[AVAILABLE RECORDS — start]
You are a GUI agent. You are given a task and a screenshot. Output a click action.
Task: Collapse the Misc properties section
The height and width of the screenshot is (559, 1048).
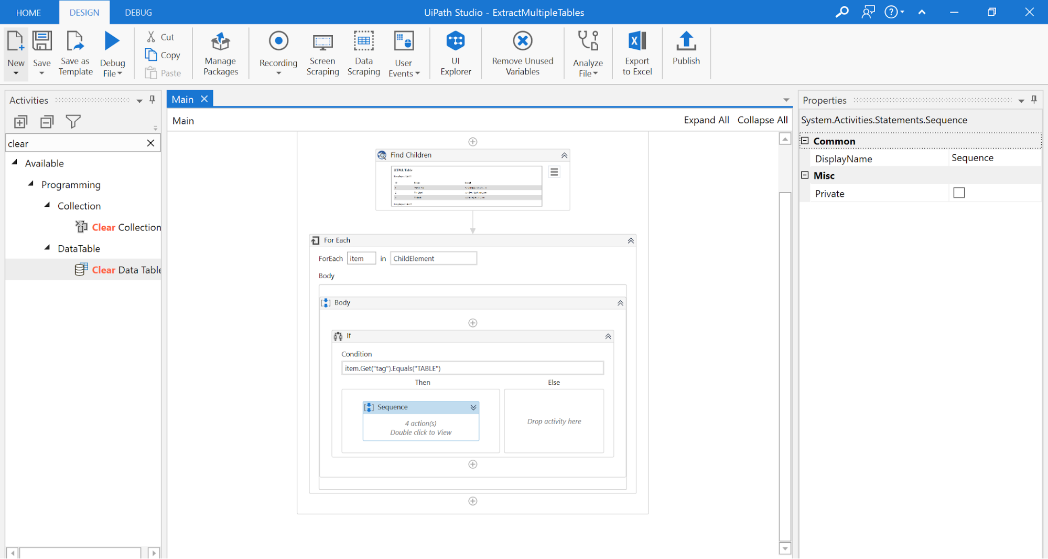coord(805,175)
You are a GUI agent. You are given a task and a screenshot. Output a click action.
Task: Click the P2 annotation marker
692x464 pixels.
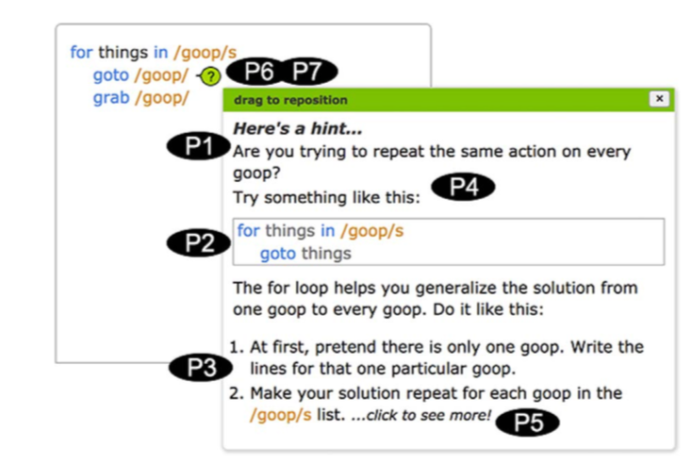(199, 242)
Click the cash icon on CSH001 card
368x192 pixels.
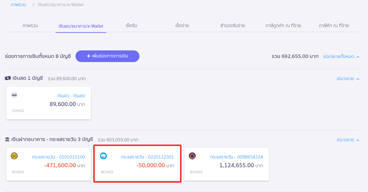[x=14, y=95]
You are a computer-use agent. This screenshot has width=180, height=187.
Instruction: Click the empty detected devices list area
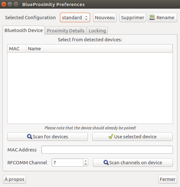(x=90, y=88)
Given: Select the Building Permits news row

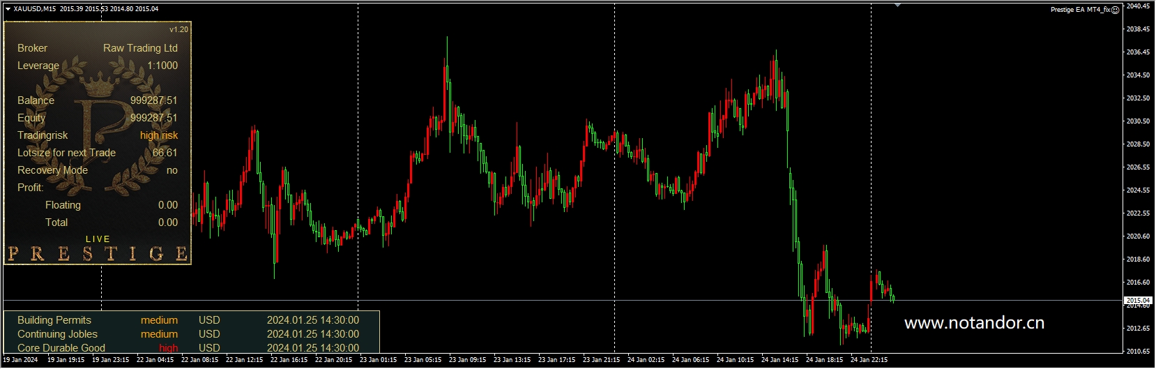Looking at the screenshot, I should pos(54,320).
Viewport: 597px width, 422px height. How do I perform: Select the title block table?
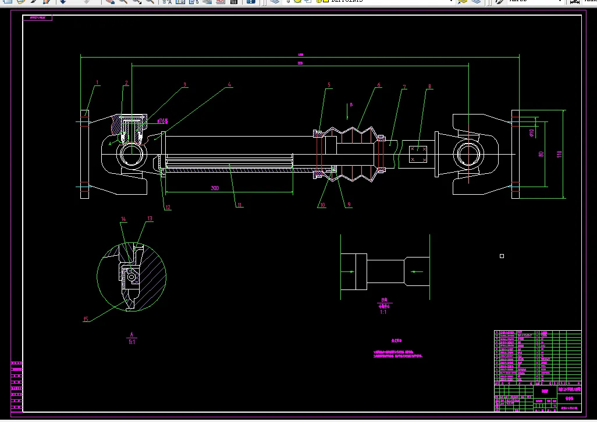coord(538,371)
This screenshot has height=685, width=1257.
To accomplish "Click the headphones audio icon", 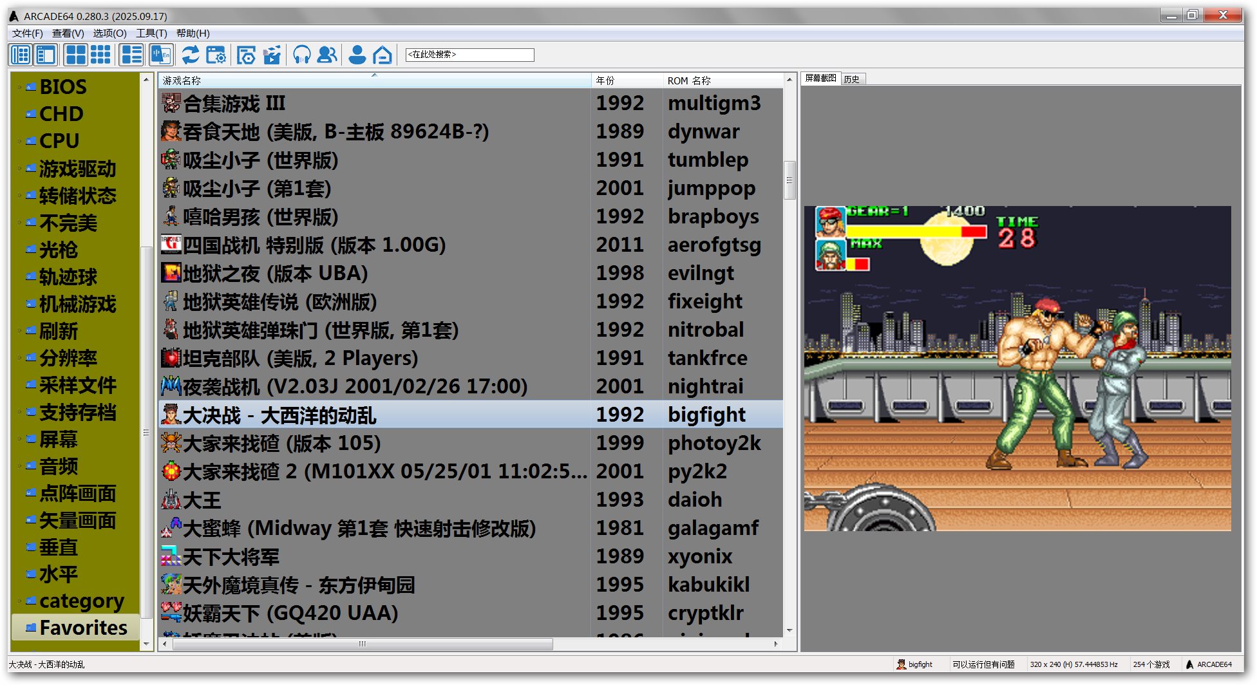I will [301, 55].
[AVAILABLE RECORDS — finish]
The answer is each line in which the word "This" occurs, copied from the material above.

You are a computer-use agent. This screenshot has width=180, height=187.
This screenshot has height=685, width=1257.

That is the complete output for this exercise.